● **Instructions**:
#1 Output the passage on the Amish community of Arthur, Illinois, from "Arthur, Illinois, is" to "shields for Covid-19.", inclusive.
#2 Answer these questions using the passage on the Amish community of Arthur, Illinois:
(a) How far does LaVern Schlabach live from the home where he was born?
(b) What did the community in Sugarcreek, Ohio make for Covid-19?
(c) In what year did Schlabach start his custom furniture business?
#3 Translate this sentence from the passage on the Amish community of Arthur, Illinois, into Spanish: "As Schlabach says, Amish culture is based around the family circle and keeping it intact, teaching children how to bake, care for animals, be self-sufficient, and above all, loved."

Arthur, Illinois, is an Amish community that is relatively unchanged since its founding more than 150 years ago. LaVern Schlabach lives there, less than three miles from the home where he was born 58 years ago. Like the other 900 or so households in the community, Schlabach’s has no television, internet, or cell phones. He’s used the internet a few times, but says “for me to find my way it would take all day.” Schlabach and his community, like other Amish, are Christians and they generally shun technology to keep a “safety net” around their culture, while at the same time contributing to the greater good when they can—like a community in Sugarcreek, Ohio which used their sewing and crafting skills to create hundreds of masks and face shields for Covid-19.

As Schlabach says, Amish culture is based around the family circle and keeping it intact, teaching children how to bake, care for animals, be self-sufficient, and above all, loved.

“Our salvation is not based on being Amish, it is based on accepting the blood of Jesus Christ and being forgiven for our sins, but we also recognize the safety of our culture,” says Schlabach. “If we don’t take care of that, our grandchildren won’t have that opportunity.”

In the last 20 years, some technology, like more landlines, and portable phones for construction workers have been introduced in Arthur, to support local businesses, and there might be a landline which a few families could share, Schlabach says. For example, Schlabach does have access to a landline, which he uses for his custom furniture business, which he started in 1988 and now employs 50 people, but that phone is in a separate building. He can also receive and send emails, but the messages are delivered to him from a third party via fax. It’s possible that as technology evolves, a ‘council of elders,’ the community’s decision-makers, might introduce more changes, he says. Maybe even the internet. He adds: “The world around us keeps changing, we are not trying to keep up with that, but we are still trying to communicate so we can do business.”

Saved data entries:
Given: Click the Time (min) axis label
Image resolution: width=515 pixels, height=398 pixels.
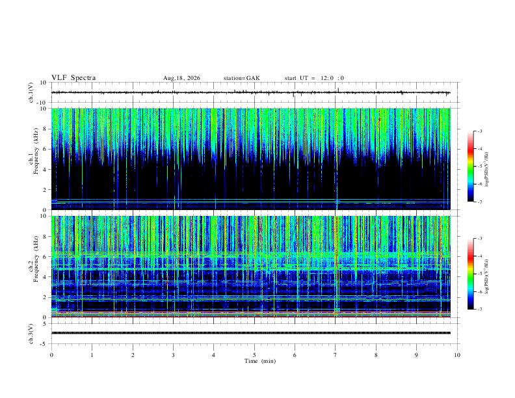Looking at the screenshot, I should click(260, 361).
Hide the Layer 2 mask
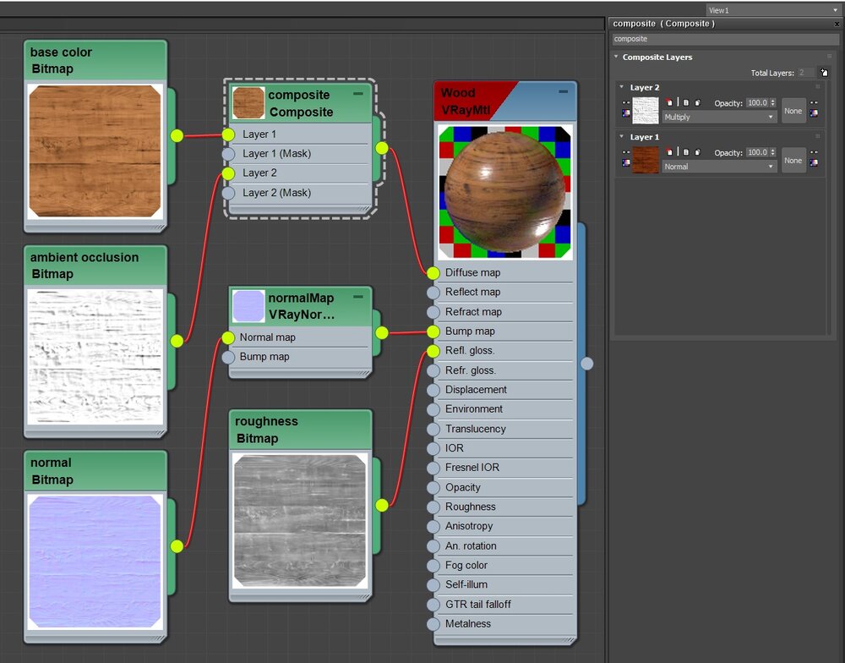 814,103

* * *

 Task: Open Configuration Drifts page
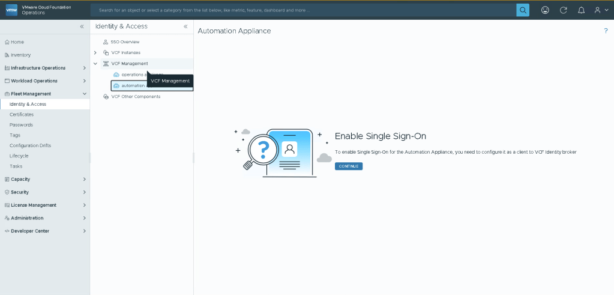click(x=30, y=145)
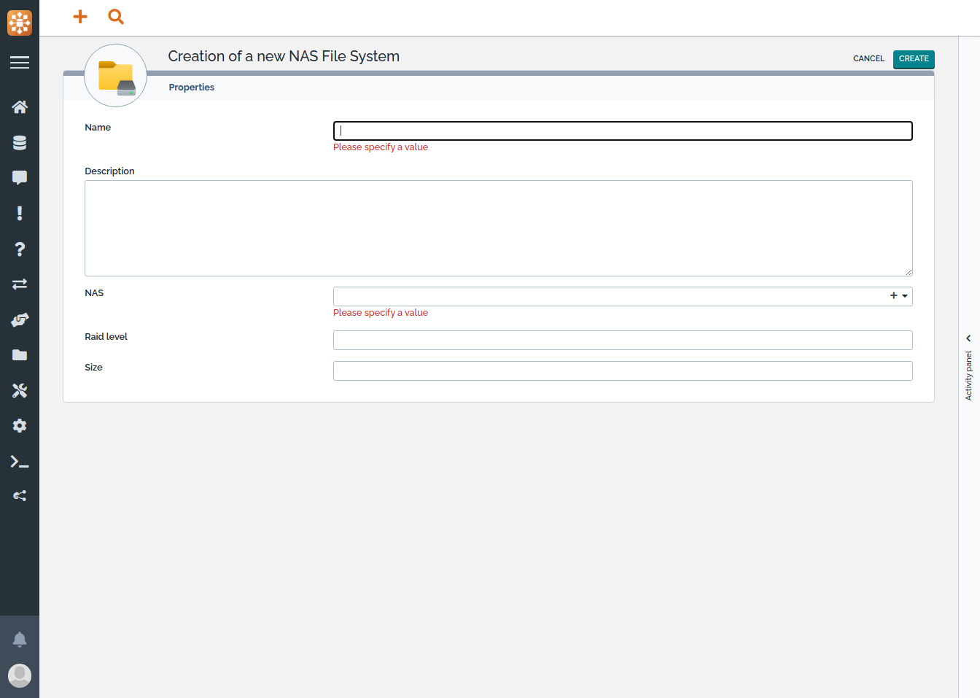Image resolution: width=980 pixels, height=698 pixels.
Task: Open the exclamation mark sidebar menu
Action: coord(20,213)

● **Problem solutions**:
#1
Arthur, Illinois, is an Amish community that is relatively unchanged since its founding more than 150 years ago. LaVern Schlabach lives there, less than three miles from the home where he was born 58 years ago. Like the other 900 or so households in the community, Schlabach’s has no television, internet, or cell phones. He’s used the internet a few times, but says “for me to find my way it would take all day.” Schlabach and his community, like other Amish, are Christians and they generally shun technology to keep a “safety net” around their culture, while at the same time contributing to the greater good when they can—like a community in Sugarcreek, Ohio which used their sewing and crafting skills to create hundreds of masks and face shields for Covid-19.

#2
(a) Less than three miles.
(b) Hundreds of masks and face shields.
(c) 1988.

#3 Como dice Schlabach, la cultura amish se basa en el círculo familiar y en mantenerlo intacto, enseñando a los niños a hornear, cuidar de los animales, ser autosuficientes y, sobre todo, amados.